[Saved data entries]

-=-=-

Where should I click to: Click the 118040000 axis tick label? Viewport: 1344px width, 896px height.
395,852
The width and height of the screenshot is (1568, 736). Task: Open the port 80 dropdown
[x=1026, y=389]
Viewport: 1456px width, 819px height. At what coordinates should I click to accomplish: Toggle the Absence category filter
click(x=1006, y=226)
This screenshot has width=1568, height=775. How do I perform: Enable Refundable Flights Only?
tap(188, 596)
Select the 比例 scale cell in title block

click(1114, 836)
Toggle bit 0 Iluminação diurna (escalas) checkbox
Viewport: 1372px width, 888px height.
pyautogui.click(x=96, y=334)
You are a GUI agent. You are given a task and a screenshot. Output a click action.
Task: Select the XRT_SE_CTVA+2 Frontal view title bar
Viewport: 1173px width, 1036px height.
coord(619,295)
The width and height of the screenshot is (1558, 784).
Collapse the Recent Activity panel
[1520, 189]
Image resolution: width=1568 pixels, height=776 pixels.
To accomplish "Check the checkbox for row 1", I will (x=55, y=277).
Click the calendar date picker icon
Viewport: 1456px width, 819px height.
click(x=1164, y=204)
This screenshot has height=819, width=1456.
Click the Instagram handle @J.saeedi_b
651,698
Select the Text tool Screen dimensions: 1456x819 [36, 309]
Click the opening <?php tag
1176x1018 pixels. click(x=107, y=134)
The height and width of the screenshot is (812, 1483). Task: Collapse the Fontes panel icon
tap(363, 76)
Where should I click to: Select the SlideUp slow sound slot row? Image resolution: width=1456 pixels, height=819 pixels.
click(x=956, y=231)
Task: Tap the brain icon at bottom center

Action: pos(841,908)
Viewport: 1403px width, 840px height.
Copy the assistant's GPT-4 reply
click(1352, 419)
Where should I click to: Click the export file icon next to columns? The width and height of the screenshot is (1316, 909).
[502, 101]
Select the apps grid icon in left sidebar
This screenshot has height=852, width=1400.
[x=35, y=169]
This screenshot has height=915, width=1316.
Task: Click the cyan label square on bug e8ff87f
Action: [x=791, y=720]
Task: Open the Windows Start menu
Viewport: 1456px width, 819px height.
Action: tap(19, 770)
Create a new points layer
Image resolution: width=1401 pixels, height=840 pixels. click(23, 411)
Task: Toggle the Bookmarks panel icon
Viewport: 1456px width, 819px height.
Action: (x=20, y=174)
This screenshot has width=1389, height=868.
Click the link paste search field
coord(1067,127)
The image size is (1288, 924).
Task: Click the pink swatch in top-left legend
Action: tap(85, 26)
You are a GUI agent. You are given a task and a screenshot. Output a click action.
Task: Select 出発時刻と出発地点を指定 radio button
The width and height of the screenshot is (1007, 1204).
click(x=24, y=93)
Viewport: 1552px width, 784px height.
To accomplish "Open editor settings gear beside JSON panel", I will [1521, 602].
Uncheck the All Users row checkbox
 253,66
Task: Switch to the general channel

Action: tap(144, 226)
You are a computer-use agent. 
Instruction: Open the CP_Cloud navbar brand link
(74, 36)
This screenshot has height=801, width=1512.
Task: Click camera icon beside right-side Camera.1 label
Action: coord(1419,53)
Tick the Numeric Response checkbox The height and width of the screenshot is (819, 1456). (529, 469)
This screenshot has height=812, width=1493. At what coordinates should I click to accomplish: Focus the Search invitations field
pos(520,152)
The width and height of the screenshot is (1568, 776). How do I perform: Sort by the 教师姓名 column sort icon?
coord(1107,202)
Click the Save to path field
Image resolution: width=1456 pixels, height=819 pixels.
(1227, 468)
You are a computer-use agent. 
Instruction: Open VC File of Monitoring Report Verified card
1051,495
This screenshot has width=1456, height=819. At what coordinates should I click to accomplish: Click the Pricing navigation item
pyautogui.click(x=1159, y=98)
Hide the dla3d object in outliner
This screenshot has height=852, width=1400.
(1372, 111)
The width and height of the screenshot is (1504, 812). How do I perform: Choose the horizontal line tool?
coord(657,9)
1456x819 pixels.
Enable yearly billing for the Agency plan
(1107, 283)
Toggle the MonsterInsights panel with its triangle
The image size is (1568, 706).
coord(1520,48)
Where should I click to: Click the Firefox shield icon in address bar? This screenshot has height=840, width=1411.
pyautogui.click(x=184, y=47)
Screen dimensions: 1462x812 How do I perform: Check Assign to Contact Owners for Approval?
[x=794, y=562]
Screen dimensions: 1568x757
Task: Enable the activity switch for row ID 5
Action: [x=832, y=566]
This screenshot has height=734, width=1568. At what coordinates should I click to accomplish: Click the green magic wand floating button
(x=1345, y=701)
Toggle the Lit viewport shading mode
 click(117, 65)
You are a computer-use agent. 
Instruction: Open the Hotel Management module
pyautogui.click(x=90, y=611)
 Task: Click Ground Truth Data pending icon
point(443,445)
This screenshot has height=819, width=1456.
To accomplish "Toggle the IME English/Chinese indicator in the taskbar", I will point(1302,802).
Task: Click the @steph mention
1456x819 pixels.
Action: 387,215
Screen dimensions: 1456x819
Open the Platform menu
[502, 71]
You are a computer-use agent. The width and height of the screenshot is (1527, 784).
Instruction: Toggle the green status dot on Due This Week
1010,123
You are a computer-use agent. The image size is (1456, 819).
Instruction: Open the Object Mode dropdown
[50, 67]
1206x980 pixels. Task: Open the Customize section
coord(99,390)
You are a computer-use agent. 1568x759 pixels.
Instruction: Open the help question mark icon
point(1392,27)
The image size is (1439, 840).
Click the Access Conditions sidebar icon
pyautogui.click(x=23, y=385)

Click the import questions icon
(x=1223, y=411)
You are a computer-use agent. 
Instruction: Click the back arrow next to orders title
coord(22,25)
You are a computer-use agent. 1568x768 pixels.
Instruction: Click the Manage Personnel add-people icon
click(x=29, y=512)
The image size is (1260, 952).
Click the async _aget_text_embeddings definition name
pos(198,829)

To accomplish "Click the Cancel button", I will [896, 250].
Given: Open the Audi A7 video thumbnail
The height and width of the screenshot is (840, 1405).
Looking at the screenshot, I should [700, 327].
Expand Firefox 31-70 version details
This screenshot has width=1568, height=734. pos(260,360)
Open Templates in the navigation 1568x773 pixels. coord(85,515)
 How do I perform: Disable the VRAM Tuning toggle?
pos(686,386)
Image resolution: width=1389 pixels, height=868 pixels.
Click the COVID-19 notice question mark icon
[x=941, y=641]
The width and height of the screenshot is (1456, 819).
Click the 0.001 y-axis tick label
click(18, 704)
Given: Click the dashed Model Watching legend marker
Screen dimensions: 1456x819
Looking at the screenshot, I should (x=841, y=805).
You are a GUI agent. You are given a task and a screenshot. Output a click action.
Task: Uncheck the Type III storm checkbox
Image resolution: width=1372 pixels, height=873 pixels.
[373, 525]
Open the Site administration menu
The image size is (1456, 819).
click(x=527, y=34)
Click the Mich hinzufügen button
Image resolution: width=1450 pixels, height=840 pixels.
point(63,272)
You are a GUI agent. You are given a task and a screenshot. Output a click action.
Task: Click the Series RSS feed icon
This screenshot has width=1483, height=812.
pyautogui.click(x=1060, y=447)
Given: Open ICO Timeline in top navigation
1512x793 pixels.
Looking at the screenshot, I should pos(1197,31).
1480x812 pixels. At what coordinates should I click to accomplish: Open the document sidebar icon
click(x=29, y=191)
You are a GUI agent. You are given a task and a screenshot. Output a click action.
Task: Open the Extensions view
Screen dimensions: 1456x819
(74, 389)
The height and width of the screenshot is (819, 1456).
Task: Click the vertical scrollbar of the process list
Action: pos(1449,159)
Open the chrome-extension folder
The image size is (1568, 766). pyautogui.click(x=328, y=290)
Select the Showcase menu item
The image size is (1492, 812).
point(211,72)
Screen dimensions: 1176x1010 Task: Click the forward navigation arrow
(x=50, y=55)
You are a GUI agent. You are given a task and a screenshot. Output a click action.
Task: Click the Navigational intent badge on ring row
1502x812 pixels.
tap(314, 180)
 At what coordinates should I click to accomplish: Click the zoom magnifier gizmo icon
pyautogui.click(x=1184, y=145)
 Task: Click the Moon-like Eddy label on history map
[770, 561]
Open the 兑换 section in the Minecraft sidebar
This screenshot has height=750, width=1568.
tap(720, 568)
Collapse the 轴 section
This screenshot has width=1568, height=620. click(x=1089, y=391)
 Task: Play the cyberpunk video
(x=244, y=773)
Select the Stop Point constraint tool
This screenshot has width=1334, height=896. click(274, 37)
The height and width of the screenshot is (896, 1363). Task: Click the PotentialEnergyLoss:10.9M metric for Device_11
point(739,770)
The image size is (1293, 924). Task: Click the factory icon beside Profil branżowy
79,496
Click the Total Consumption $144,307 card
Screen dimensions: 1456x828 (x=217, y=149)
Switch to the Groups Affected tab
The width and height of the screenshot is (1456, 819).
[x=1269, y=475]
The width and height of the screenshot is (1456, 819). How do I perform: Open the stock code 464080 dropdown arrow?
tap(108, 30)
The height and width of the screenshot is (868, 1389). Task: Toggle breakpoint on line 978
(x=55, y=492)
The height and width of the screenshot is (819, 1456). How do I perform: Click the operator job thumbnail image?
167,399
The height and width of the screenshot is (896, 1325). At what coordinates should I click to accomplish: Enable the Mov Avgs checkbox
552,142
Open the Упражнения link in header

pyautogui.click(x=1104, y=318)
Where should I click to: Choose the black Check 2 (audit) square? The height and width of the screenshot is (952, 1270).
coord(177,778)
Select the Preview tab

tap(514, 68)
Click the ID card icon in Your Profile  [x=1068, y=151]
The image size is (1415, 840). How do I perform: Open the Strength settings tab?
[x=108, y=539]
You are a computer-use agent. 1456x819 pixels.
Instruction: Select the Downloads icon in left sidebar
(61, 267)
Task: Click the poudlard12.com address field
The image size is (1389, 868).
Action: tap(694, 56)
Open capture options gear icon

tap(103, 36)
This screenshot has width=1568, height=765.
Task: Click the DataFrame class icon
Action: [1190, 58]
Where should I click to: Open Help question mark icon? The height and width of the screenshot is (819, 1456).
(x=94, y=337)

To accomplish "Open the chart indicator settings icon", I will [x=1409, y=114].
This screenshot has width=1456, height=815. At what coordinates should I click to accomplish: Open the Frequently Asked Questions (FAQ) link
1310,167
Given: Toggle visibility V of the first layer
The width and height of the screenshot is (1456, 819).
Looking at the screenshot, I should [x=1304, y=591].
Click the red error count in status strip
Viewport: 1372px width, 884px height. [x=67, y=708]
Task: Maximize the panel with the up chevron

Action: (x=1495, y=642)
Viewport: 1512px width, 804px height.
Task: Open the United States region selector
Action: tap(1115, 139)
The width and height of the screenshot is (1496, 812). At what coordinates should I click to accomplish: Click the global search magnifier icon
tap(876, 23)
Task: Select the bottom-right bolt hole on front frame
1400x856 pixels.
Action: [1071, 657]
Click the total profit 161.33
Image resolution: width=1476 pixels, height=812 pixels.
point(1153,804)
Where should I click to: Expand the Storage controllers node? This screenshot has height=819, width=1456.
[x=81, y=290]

-=-=-

- [Exercise goal] Collect every line from the records above that contains the word "will".

- [Exercise output]
To accomplish "Check the checkbox for row 1", I will (x=55, y=277).
To accomplish "Open editor settings gear beside JSON panel", I will [1521, 602].
To accomplish "Toggle the IME English/Chinese indicator in the taskbar", I will point(1302,802).
To accomplish "Click the Cancel button", I will [896, 250].
To accomplish "Open the chart indicator settings icon", I will [x=1409, y=114].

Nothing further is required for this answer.